Agência Brasil
Pela primeira vez em cinco
meses, os brasileiros depositaram mais do que sacaram na poupança. Em maio, a
captação líquida (depósitos menos retiradas) somou R$ 292,6 milhões, informou
hoje (6) o Banco Central (BC). Desde dezembro do ano passado, a aplicação não
registrava entrada líquida de recursos.
Para meses de maio, foi a
primeira vez desde 2014 que o Banco Central registrou mais ingressos que
retiradas de recursos. Em maio daquele ano, a captação líquida tinha somado R$
2,27 bilhões. Com o início da crise econômica, a caderneta registrou retirada
líquida de R$ 3,2 bilhões em maio de 2015 e de R$ 6,59 bilhões em maio do ano
passado.
Apesar do desempenho positivo
em maio, as retiradas continuam maiores que os depósitos no acumulado do ano.
Nos cinco primeiros meses de 2017, a caderneta de poupança registrou retiradas
líquidas de R$ 18,38 bilhões, perda de recursos menor que os R$ 38,89 bilhões
registrados no mesmo período do ano passado.
Desde o início da recessão
econômica, em 2015, os investidores têm retirado dinheiro da caderneta para
cobrir dívidas, em um cenário de queda da renda e de aumento de desemprego.
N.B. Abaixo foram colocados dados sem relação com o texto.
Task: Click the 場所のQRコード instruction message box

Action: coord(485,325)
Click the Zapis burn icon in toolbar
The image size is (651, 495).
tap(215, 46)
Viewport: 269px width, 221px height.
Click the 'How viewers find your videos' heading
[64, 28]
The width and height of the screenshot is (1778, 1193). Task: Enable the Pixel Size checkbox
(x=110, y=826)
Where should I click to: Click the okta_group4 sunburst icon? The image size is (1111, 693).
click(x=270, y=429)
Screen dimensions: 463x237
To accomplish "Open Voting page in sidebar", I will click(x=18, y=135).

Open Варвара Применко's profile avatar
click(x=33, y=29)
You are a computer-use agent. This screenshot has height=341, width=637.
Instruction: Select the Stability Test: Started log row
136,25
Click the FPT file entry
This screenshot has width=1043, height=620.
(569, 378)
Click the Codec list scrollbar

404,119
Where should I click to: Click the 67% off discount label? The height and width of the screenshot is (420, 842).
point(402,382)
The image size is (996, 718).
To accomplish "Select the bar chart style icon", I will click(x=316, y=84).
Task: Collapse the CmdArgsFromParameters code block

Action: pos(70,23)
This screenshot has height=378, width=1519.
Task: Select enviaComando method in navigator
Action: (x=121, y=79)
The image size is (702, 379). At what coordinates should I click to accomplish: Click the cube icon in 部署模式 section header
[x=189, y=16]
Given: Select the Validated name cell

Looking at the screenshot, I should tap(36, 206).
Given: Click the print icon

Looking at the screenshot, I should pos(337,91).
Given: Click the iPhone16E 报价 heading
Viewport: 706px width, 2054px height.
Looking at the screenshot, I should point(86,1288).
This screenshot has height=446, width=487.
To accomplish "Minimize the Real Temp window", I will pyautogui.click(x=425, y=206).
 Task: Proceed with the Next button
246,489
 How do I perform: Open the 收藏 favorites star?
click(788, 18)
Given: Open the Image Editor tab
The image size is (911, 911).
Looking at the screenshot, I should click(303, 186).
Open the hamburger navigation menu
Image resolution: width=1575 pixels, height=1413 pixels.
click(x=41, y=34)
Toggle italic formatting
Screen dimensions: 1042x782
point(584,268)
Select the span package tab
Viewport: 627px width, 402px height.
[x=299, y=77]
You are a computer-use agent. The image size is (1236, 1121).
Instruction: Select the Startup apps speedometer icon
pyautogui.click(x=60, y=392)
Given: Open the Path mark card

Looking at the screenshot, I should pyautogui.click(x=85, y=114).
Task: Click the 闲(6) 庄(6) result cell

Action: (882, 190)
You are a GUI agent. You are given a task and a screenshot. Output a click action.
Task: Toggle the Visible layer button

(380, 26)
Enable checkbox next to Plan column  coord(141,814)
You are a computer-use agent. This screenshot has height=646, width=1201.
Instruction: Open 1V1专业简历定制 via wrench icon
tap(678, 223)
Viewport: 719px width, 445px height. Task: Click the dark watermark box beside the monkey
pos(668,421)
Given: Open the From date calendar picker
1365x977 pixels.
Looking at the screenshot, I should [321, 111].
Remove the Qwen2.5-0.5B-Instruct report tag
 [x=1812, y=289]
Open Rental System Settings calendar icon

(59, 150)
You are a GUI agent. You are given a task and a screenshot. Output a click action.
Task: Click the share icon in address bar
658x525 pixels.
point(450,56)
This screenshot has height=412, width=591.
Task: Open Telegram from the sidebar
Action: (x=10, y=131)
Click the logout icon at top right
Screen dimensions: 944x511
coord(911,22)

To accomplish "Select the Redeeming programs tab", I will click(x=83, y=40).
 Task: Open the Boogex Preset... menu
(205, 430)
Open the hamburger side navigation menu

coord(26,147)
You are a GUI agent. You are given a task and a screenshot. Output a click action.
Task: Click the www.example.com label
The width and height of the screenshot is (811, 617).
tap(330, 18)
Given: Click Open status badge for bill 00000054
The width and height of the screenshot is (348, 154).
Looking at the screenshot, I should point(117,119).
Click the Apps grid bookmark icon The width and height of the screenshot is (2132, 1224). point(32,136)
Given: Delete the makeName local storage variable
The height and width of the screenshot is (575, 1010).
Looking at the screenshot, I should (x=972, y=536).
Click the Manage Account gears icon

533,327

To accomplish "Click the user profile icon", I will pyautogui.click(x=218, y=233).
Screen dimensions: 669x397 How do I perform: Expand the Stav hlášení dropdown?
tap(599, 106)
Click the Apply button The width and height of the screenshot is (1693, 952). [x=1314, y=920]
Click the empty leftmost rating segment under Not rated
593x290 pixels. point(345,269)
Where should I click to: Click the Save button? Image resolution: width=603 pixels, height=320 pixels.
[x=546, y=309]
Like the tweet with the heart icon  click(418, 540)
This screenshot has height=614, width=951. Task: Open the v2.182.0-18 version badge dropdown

Em
2015, R$ 53,5 bilhões foram sacados da poupança, significando a maior retirada
líquida da história. Em 2016, os saques superaram os depósitos em R$ 40,7
bilhões.
Outro fator que contribuiu
para os saques no acumulado do ano foi a perda de rentabilidade da caderneta em
relação a outras aplicações. Nos 12 meses terminados em maio, a poupança rendeu
8,06%, contra 13,45% do Certificado de Depósito Interbancário (CDI).